Once you write up YOUR THOUGHTS about how to solve all these, please re-post, and someone here will be happy to comment.
To find the unit tangent vector of a curve, you need to find the first derivative of the curve vector and then normalize it. Here's how you can do it step by step:
Step 1: Find the first derivative of the curve vector r(t) with respect to t. Differentiate each component separately:
r'(t) = i + (2/3)(3/2)t^(1/2)k
= i + tk^(1/2)
Step 2: Normalize the derivative vector to get the unit tangent vector. To normalize a vector, divide it by its length:
T(t) = r'(t) / ||r'(t)||
To find the length of the curve, you need to calculate the arc length integral.

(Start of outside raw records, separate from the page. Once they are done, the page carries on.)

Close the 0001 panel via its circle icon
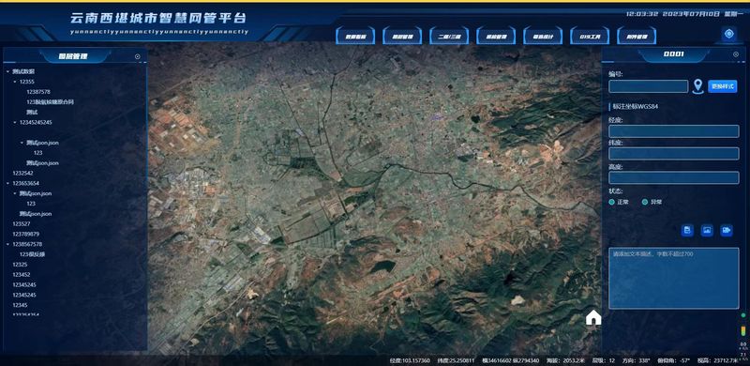Viewport: 750px width, 366px height. 736,54
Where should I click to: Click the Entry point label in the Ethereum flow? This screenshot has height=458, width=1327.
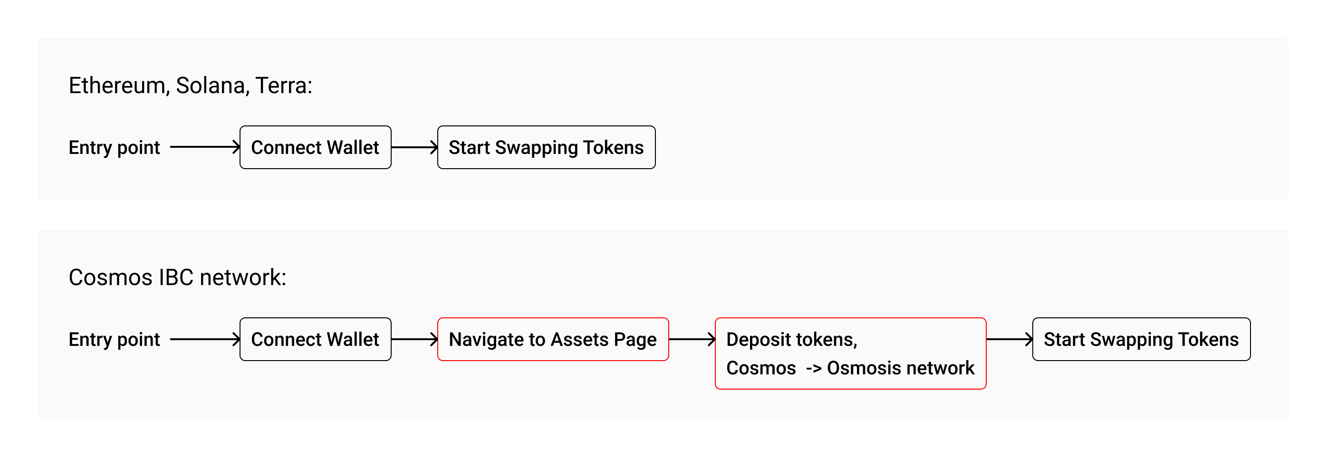114,148
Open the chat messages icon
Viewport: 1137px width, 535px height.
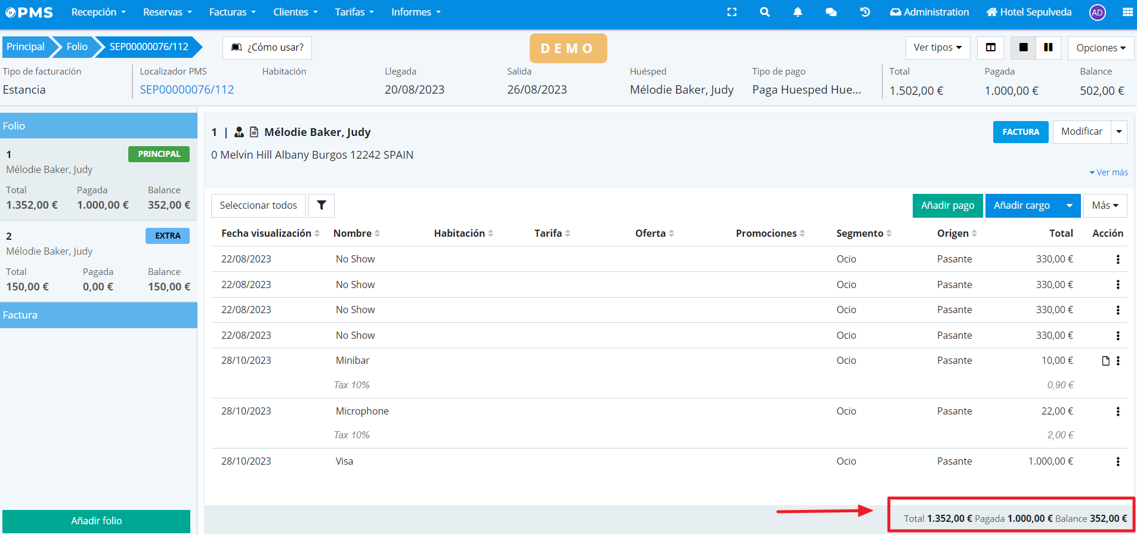click(x=831, y=12)
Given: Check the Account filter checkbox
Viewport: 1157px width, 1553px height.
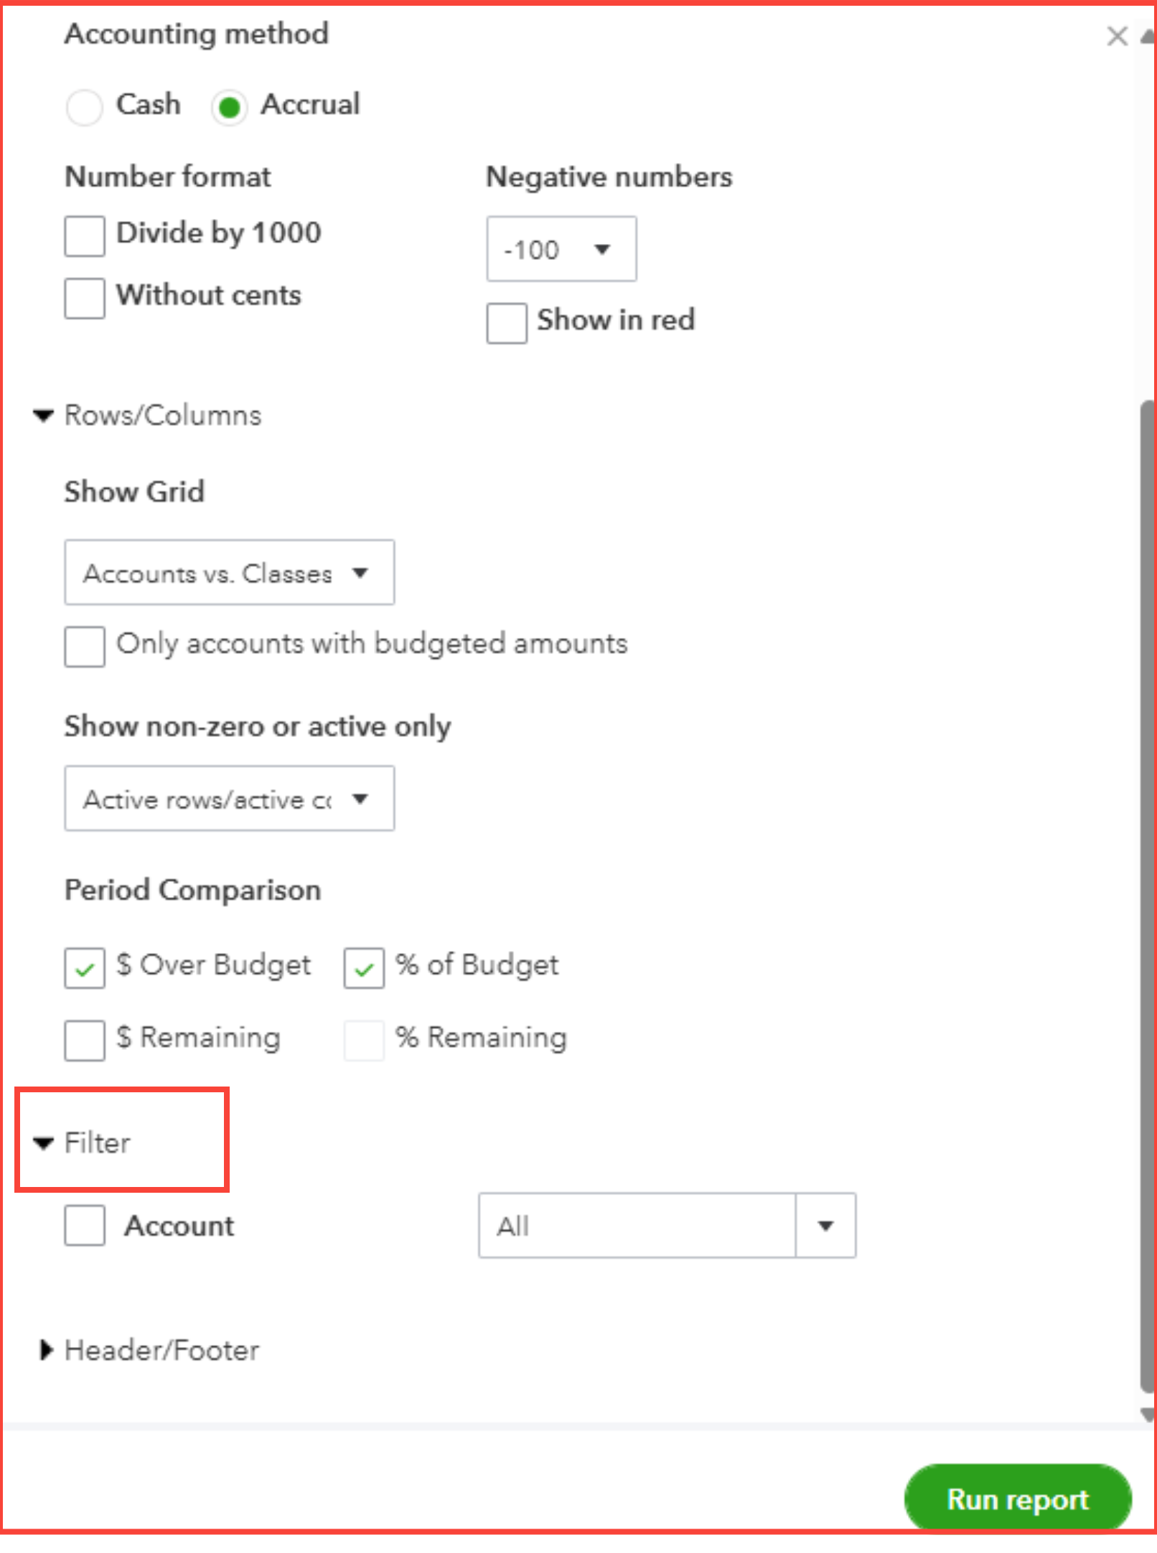Looking at the screenshot, I should click(85, 1225).
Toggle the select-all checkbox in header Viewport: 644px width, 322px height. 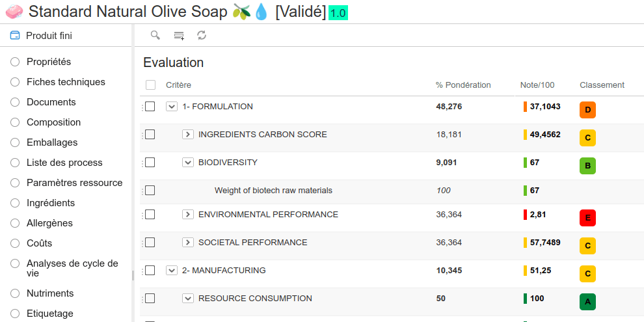pos(151,85)
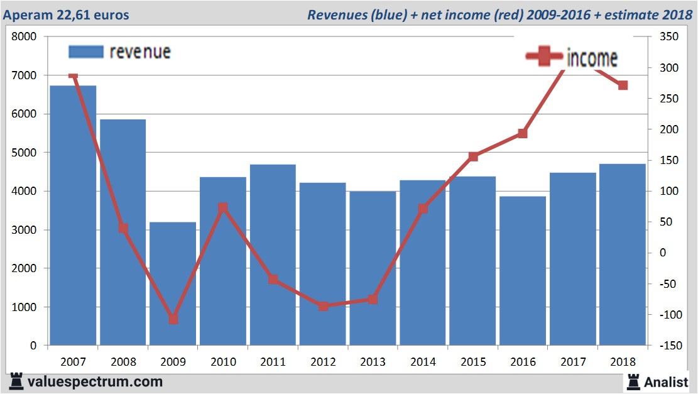
Task: Click the Analist label
Action: tap(666, 382)
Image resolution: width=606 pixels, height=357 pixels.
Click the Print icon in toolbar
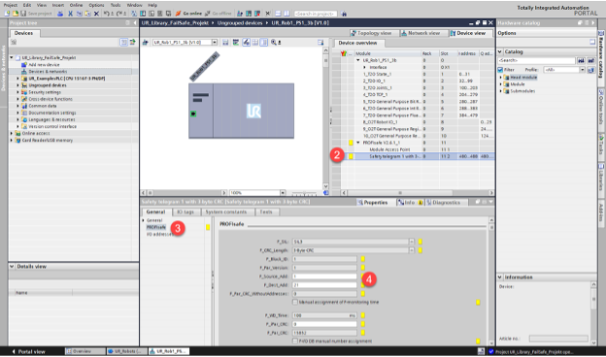point(60,14)
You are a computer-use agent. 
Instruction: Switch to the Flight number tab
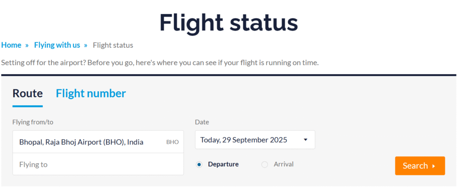tap(90, 94)
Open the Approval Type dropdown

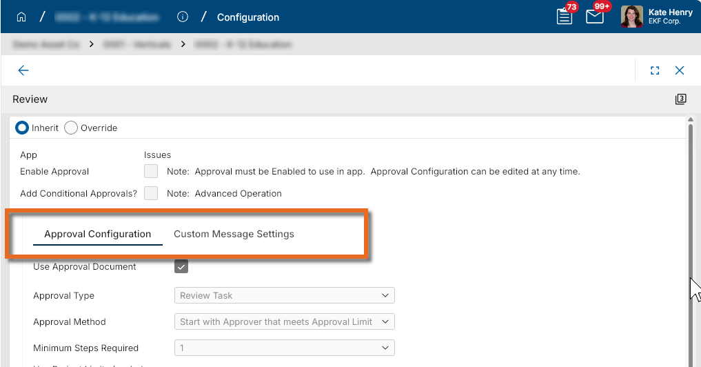coord(284,296)
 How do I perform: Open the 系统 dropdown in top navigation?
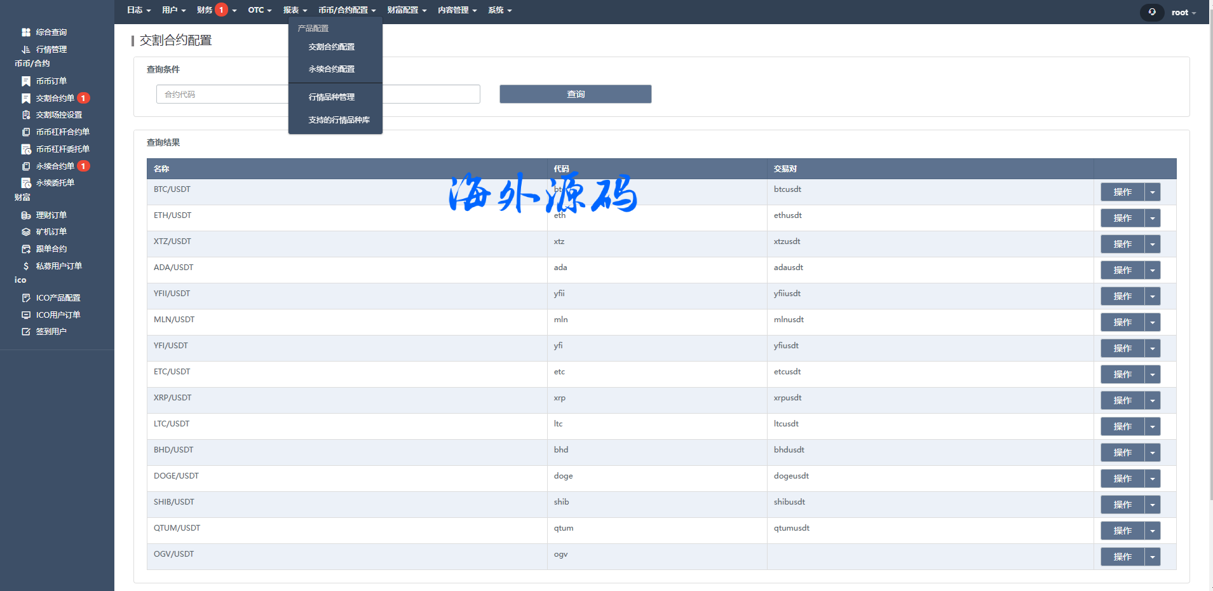[x=499, y=10]
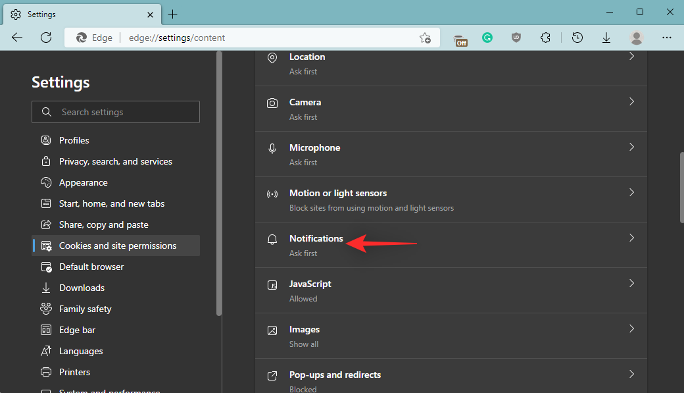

Here's how to do it:
Step 1: Find the derivative of the curve vector r(t) with respect to t, which we've already done in the previous step.
Step 2: Calculate the magnitude of the derivative vector ||r'(t)||:
||r'(t)|| = √(1^2 + (t^(1/2))^2)
= √(1 + t)
Step 3: Write the integral for the arc length of the curve:
L = ∫[a,b] ||r'(t)|| dt, where a = 0 and b = 8
Step 4: Integrate the magnitude of the derivative vector with respect to t over the given interval [0, 8]:
L = ∫[0,8] √(1 + t) dt
Step 5: Evaluate the integral to find the length of the indicated portion of the curve:
L = ∫[0,8] √(1 + t) dt = [2/3(1 + t)^(3/2)] from 0 to 8
Step 6: Evaluate the integral limits at t = 8 and t = 0:
L = [2/3(1 + 8)^(3/2)] - [2/3(1 + 0)^(3/2)]
= [2/3(9)^(3/2)] - [2/3(1)^(3/2)]
= [2/3(9^(3/2))] - [2/3(1)]
= [2/3(27)] - [2/3]
= 18 - 2/3
= 54/3 - 2/3
= 52/3
So, the unit tangent vector T(t) = (i + tk^(1/2)) / √(1 + t), and the length of the indicated portion of the curve is 52/3.